STJ mantém exclusão do crédito presumido de ICMS da base do IRPJ e da CSLL

08 de dezembro de 2025 • 9 min de leitura

Corte reafirma entendimento mesmo após a Lei de Subvenções e reforça que a tributação federal viola o pacto federativo


O Superior Tribunal de Justiça (STJ) voltou a decidir em favor das empresas ao afastar a incidência de Imposto de Renda (IRPJ) e Contribuição Social sobre o Lucro Líquido (CSLL) sobre créditos presumidos de ICMS concedidos pelos Estados. As decisões são as primeiras manifestações da Corte sobre o tema após a vigência da Lei nº 14.789/2023, conhecida como Lei de Subvenções, que alterou o tratamento tributário dos benefícios fiscais.


Nos despachos mais recentes, os ministros Gurgel de Faria e Teodoro Silva Santos concluíram que a nova legislação não altera o entendimento histórico do tribunal. Para os relatores, a tributação federal sobre esse tipo de incentivo estadual afronta o pacto federativo, princípio constitucional que impede a União de se apropriar, por via tributária, de receitas que os Estados abrem mão de arrecadar.

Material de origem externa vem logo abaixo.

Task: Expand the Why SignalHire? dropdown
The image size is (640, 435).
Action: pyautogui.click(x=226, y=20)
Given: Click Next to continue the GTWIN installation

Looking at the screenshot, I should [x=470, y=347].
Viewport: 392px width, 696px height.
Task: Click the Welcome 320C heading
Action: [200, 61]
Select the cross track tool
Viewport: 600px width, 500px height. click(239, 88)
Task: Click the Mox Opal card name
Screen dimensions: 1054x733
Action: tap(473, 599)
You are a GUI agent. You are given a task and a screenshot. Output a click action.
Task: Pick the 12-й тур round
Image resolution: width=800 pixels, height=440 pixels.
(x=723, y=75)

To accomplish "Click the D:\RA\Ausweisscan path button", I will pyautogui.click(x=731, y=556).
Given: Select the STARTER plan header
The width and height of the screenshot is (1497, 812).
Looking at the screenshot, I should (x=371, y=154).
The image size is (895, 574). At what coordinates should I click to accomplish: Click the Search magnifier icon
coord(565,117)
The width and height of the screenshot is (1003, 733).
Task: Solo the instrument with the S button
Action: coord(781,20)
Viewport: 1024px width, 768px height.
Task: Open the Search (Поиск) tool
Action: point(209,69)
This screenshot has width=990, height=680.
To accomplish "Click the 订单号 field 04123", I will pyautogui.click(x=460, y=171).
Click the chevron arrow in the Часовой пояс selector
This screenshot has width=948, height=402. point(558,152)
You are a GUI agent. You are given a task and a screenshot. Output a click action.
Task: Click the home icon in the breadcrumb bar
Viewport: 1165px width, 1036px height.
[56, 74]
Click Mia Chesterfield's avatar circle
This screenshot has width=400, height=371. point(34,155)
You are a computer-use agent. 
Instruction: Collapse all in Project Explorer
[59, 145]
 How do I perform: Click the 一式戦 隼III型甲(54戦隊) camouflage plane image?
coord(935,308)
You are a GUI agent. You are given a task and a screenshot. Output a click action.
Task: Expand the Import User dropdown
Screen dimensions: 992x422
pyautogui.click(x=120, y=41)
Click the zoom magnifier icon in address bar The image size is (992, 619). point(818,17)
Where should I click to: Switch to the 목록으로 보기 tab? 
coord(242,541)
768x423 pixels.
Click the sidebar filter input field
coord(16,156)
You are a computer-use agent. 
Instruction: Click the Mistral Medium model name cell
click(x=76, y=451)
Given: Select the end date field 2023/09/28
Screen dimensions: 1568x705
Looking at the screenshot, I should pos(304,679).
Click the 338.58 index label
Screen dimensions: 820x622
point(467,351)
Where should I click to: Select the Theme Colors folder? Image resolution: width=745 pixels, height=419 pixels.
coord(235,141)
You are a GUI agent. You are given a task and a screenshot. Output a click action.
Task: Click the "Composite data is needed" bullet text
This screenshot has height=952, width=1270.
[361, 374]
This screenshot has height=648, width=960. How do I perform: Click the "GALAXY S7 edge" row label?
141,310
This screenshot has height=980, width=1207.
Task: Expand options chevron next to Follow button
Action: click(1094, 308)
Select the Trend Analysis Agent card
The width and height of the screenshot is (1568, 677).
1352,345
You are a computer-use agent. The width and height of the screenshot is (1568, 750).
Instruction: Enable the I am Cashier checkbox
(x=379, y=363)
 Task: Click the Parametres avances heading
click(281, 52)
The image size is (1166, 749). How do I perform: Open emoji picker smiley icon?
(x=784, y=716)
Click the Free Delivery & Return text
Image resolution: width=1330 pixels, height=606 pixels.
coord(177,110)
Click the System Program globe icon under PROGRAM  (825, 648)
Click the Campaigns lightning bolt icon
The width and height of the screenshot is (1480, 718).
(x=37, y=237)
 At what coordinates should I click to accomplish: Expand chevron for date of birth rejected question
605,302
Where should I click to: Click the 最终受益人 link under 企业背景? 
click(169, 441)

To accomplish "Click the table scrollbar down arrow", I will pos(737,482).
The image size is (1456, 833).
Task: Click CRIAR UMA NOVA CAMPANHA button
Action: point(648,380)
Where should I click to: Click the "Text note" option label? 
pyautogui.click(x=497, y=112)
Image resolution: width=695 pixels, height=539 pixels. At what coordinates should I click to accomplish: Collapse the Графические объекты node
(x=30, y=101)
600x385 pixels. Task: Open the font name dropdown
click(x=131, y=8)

Decisões afastam tese da Receita Federal


A mudança legislativa promovida em 2023 permitiu que as empresas passassem a apurar crédito fiscal, em vez de excluir valores da base de cálculo dos tributos federais. Ainda assim, a Receita Federal sustentou que a jurisprudência anterior do STJ não se aplicaria aos créditos presumidos de ICMS a partir de 2024.


O STJ, porém, entendeu de forma diversa. Os ministros destacaram que o fundamento utilizado para afastar a tributação — a proteção ao pacto federativo — é de natureza constitucional e não pode ser revogado por lei ordinária. Assim, ainda que a sistemática de subvenções tenha sido reformulada, a base jurídica que impede a cobrança permanece válida.


Precedentes anteriores seguem aplicáveis


Nas decisões, os ministros relembraram julgamento de 2017 no qual a 1ª Seção do STJ decidiu que a União não pode tributar benefício fiscal concedido pelos Estados, sob pena de interferir na política de incentivos estaduais. Esse entendimento foi reafirmado em 2021, mesmo após alterações legislativas anteriores.


O ministro Gurgel de Faria destacou, em seu voto, que o tratamento diferenciado dado aos créditos presumidos não depende do enquadramento como subvenção para investimento, mas decorre diretamente da vedação constitucional à interferência federativa. Por isso, concluiu que a revogação de dispositivos legais sobre subvenções não é suficiente para alterar a conclusão firmada pela Corte.


Alcance das decisões


As decisões também afastaram tentativas da Fazenda Nacional de limitar os efeitos das teses apenas até o fim de 2023. Em pelo menos um dos casos analisados, o STJ aplicou o entendimento sem qualquer restrição temporal, reconhecendo que o direito das empresas permanece válido mesmo após a entrada em vigor da nova lei.


No entanto, o Tribunal manteve distinção entre o crédito presumido e outros incentivos fiscais — como isenção, redução de base de cálculo ou redução de alíquota — para os quais continuam sendo exigidos os requisitos específicos da legislação federal para afastar a tributação.


União deve recorrer ao STF


A Procuradoria-Geral da Fazenda Nacional informou que irá recorrer das decisões, sustentando que as mudanças legislativas alteraram o fundamento da tese e que a análise definitiva sobre violação ao pacto federativo caberia ao Supremo Tribunal Federal.


Especialistas em direito tributário, contudo, avaliam que as decisões do STJ dão segurança às empresas e reafirmam uma interpretação consolidada. Para advogados ouvidos, o entendimento reforça que a União não pode, por lei ordinária, neutralizar politicamente incentivos fiscais concedidos pelos Estados por meio de tributação indireta.


Impacto prático para as empresas


As decisões sinalizam que empresas que já possuem decisões definitivas sobre o tema não precisam, em tese, ajuizar novas ações. Ainda assim, por cautela jurídica, muitos contribuintes têm ingressado com pedidos específicos para afastar riscos de interpretações restritivas por parte do Fisco.


A discussão permanece viva e deve avançar no Supremo Tribunal Federal, que poderá pacificar definitivamente a controvérsia em âmbito constitucional.